Carry the book-and-film review text forward from its last sentence, picking up with the Inisherin entry.
## begin Source text
After the war, he escaped to South America, settling first in Peron’s Argentina, then moving on to other countries when he believed he was on the verge of being apprehended. Regretfully, he was never brought to justice.
However, Mengele was a prolific journaler, and those journals were found posthumously. Olivier Guez took those journals, along with independent research and interviews, and wrote a historical fiction of Mengele’s life in South America called, The Disappearance of Josef Mengele.
The novel is, in part, infuriating (both because he got away and because for several years in the German area of Buenos Aires, where many ex-Nazis lived, he led a happy, middle-class life), frustrating (the Israeli government was close to his capture, but didn’t realize it, and gave it up because of other priorities), and to a much lesser degree, satisfying (the last several decades of his life were misery due to his paranoia of capture and his essential enslavement to a couple who he moves in with, and learns of his true identity).
It’s a decent read to help understand the psychology of one of the most odious characters to have ever walked the planet.
The Banshees of Inisherin
In this dark comedy, which takes place on the fictional island of Inisherin, we follow the dissolution of a long-time friendship between Padraic (Colin Farrell) and Colm (Brendan Gleeson).
## end Source text
## begin Collected data
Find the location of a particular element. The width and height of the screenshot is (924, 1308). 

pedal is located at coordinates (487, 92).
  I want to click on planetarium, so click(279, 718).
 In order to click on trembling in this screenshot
## end Collected data
# Response:
In the name of brevity and to not give anything away, this is one of the best movies I have seen in a long time. Colin Farrell is simply outstanding as this simple, understated character, and the soundtrack to the film is sublime.
Glass Onion: A Knives Out Mystery
If The Banshees of Inisherin lived in the part of movie town with the cathedral ceilings, cooper gutters, and ornate trim, this next movie lives in the slum, with a flooded basement, black mold growing in the attic, and grass that hasn’t been cut since LBJ was in office.
What makes a bad movie worth watching (a la Mystery Science Theatre 3000) is that, despite being seriously flawed, they also don’t take themselves seriously. They are essentially in on the joke. This movie is not one of those.
It’s hard to describe how much this movie sucked. It seems interesting for the first hour, but the plot twist is so poorly thought through that no one involved in the movie’s making should ever be allowed to do anything more than get coffee for people on a film set as long as they live…and even that may be too good of a punishment.
I won’t spoil it for you in case you are interested in wasting two hours of your life, but I can only say, save yourself…you’ve been warned.
I won’t even grace this trash by spending 30 seconds to find a picture of it.
I know I’m a little late to the game here, but Fauda is a Netflix action series that follows a special Israeli anti-terrorist team (I assume part of Shin-Bet, but they don’t make that clear). I only made it through the first two of the three seasons, so there may be some gaps here, but I get the gist at this point.
It is good, not great. Some of the action sequences are incredibly intense, but there are a lot of plot holes (such as the main character is constantly going off the reservation and doing his own thing…you’d think at some point his superiors would stop being surprised). The acting sometimes sounds cheesy, but I can’t fairly judge it because the Hebrew is overdubbed with English, and the Arabic is subtitled, so you can’t pick up on the subtleties.
If you like action shows, there are worse things to watch.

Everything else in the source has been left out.